What time is it on the Moon? NASA is responsible for getting everyone to agree


As NASA prepares for a sustainable human presence on the Moon under the Artemis program, the agency has been tasked by the White House with a unique timekeeping challenge: developing an official lunar time standard for coordinate future Moon walking missions.

The Moon and the Earth
Credits: Adobe Stock

The presidential directive, first reported by Reuters, instructs NASA to establish a “lunar coordinated time” (LTC) system by the end of 2026 to support the ambitions of the Artemis program and maintain American leadership in space exploration.
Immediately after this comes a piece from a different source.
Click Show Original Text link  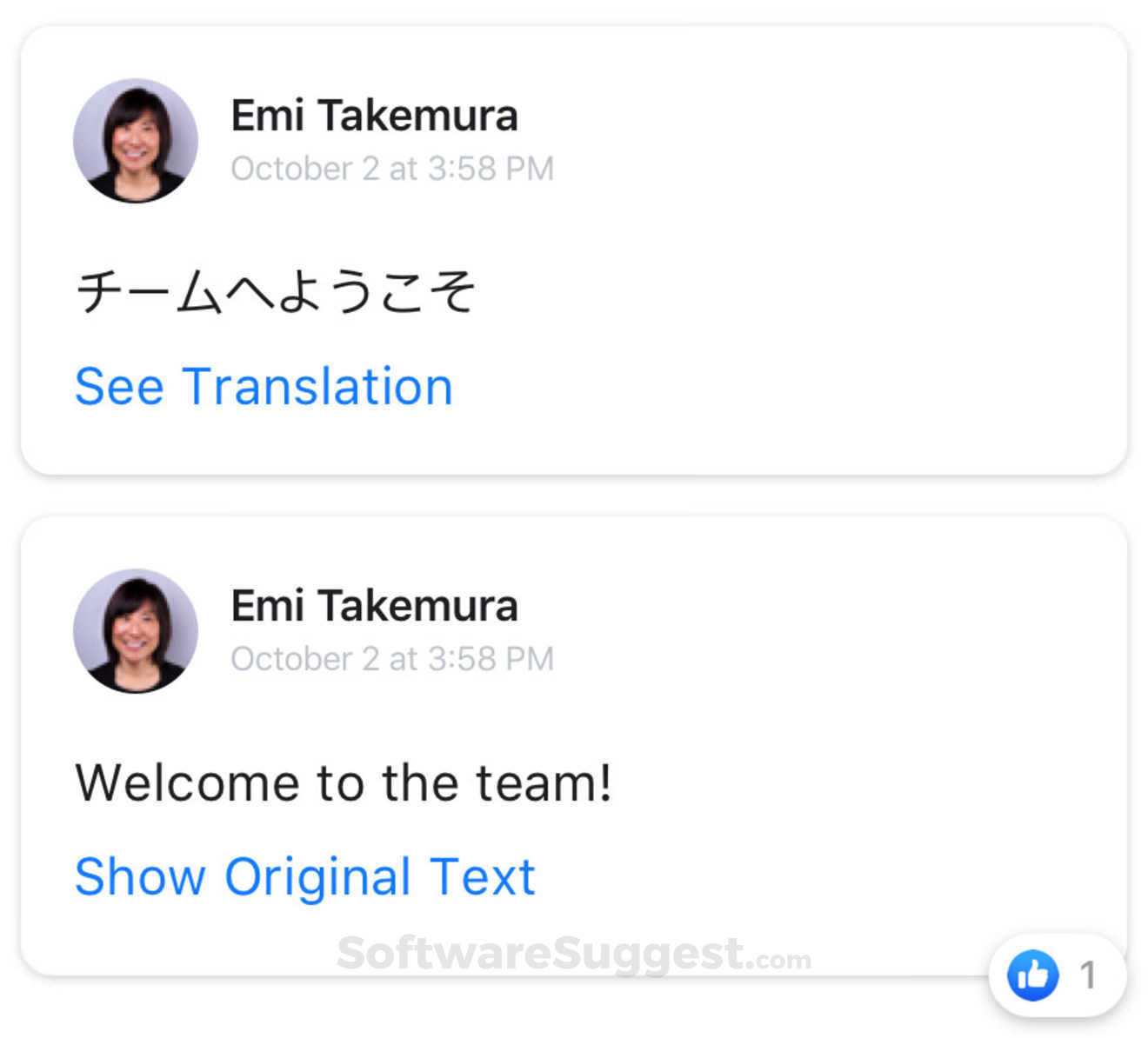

The need for dedicated lunar time arises from the effects of Einstein’s theory of relativity. Due to subtly different gravitational forces, time passes slightly faster on the Moon than on Earth. Over short periods of time, this variation is negligible, but it could cause significant desynchronization issues for future lunar crews and spacecraft that rely on Earth-based timing systems.

Also read – An attack on China from the Moon? The United States fears it

NASA must establish lunar time

Currently, lunar missions communicate simply using Coordinated Universal Time (UTC), the primary civilian timekeeping standard derived from Earth’s highly precise atomic clocks. However, experts estimate that a lunar clock would gain about 56 microseconds per Earth day due to relativity.

Although seemingly infinitesimal, these microseconds could quickly add up to whole seconds of disparity, making UTC unsuitable for the coordinated operations required for Artemis crewed moon landings and the establishment of the lunar outpost planned for the end of this decade.

NASA is no stranger to grappling with the effects of relativity on precision timekeeping. In 2019, the agency launched its Deep Space Atomic Clock (DSAC) experiment to test nuclear timekeeping decoupled from Earth to improve spacecraft navigation.

For its part, the European Space Agency has also been exploring standardized concepts of “lunar time,” issuing tenders last year for companies to develop lunar clocks to support its own robotic and human missions to come.